Here, too, they use Law & Order and games: Roberts says it’s useful to “immerse [the patients] in the language,” for the same concepts play out in the show as in the real-life courtroom. After a break, another teacher, Ms. Brown, a woman in a blue knit beret and black leather jacket, organizes a game of bingo to review material from legal ed. It was a stark reminder of the difficulty, or maybe futility, of what they are trying to do. “What does it take to be competent?” Brown asks.
A man raises his hand. “I’m not,” he volunteers.
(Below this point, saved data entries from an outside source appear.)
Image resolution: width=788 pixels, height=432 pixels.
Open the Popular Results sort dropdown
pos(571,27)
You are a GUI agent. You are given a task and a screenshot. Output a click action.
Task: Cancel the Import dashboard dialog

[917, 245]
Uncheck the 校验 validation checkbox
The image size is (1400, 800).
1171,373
Brown passes out laminated bingo cards and small squares of construction paper in lieu of chips and announces the beginning of the game. “Today we are reviewing some of the basic terms,” she says. A white man with greasy hair and a patchy beard asks, “Is this game called limbo, not bingo?” Another man, the one who asked earlier about how to get competent, raises his hand and riffs off his classmate’s question: “How do you arbitrate legal limbo?” Brown ignores them both and reads a clue: “A lawyer against you. He or she is paid to prosecute you.”
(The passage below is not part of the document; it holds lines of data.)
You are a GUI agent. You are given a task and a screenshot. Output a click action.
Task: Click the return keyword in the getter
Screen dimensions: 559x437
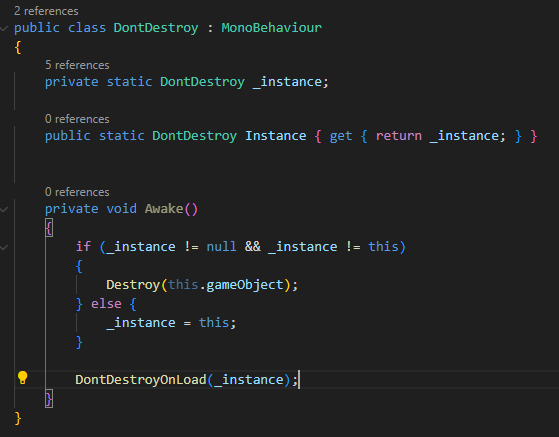coord(399,136)
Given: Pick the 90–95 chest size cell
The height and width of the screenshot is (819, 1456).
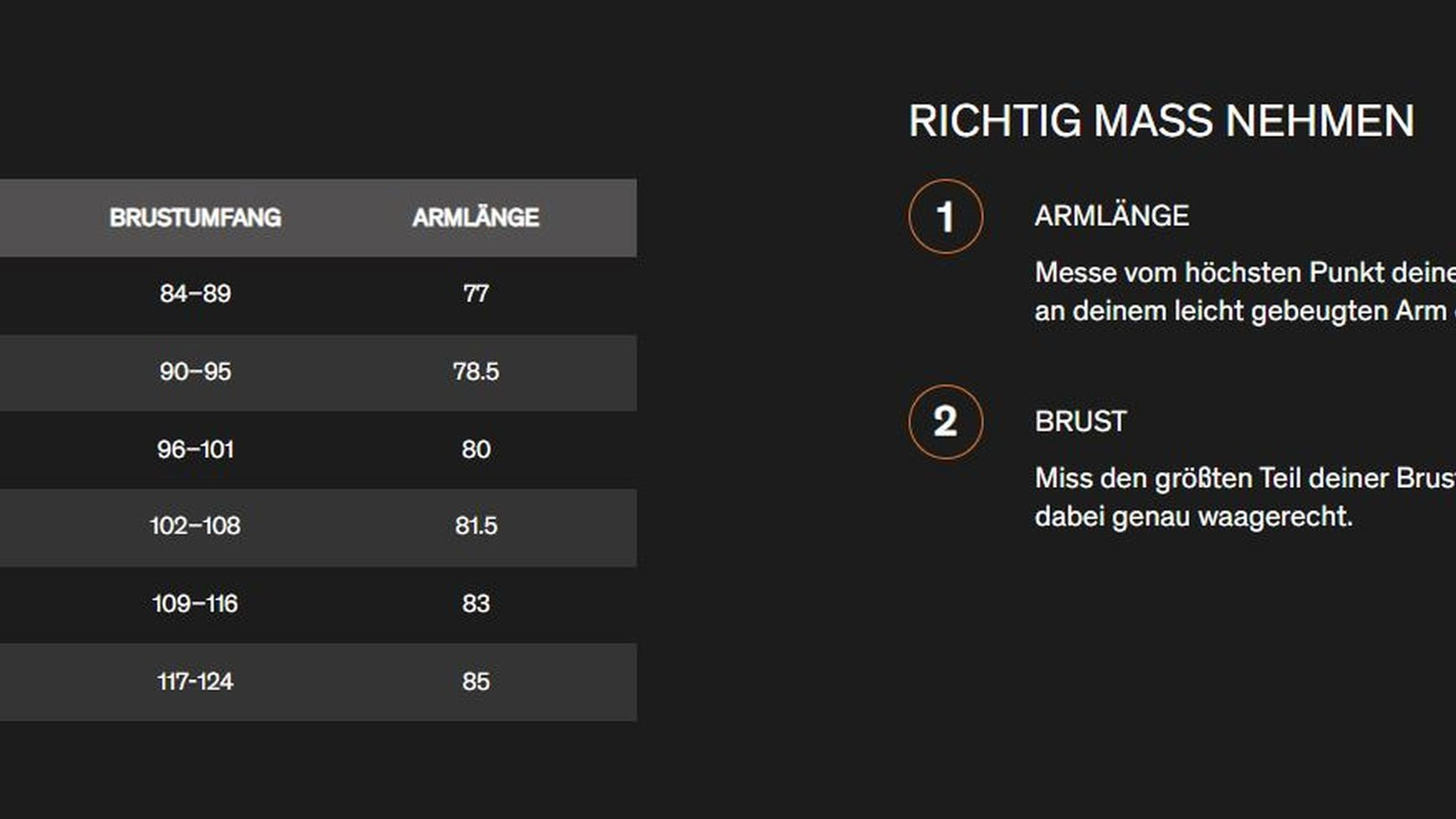Looking at the screenshot, I should (x=195, y=371).
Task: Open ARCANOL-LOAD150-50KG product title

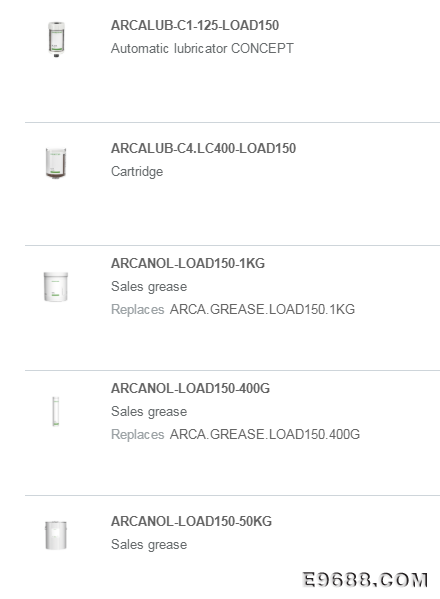Action: (x=191, y=521)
“District attorney,” a white man with a neat haircut and thick beard calls out.
“You admit what you were accused of doing.”
“Guilty,” somebody calls out.
Correct answers win the men candy, a choice of a Jolly Rancher or a Tootsie Roll, selected out of a plastic bag on Brown’s desk. As I watched these men in class that day, the magnitude of the challenge really hit home for me. A few of them were able to engage fully and appropriately, answering questions and having relevant discussions. (Two of those had just been found competent.) Others were able to participate sporadically but had trouble sustaining interest and attention. And then there were those who were very much in their own worlds: one man sucked his thumb and rocked back and forth through most of the class. Another stared fiercely into space and periodically jumped up to punch or kick at invisible foes. Hopefully, all of them will eventually reach the level of the first group.
But here is the sad part: for many of these men, this may be the best mental health care they get. If Roberts succeeds and her patients are restored to competency, they will either be sent to prison, where treatment is likely to be as minimal as it is in other parts of the Fulton County Jail, or they will be released back to the streets, where the prospects are at least as bleak.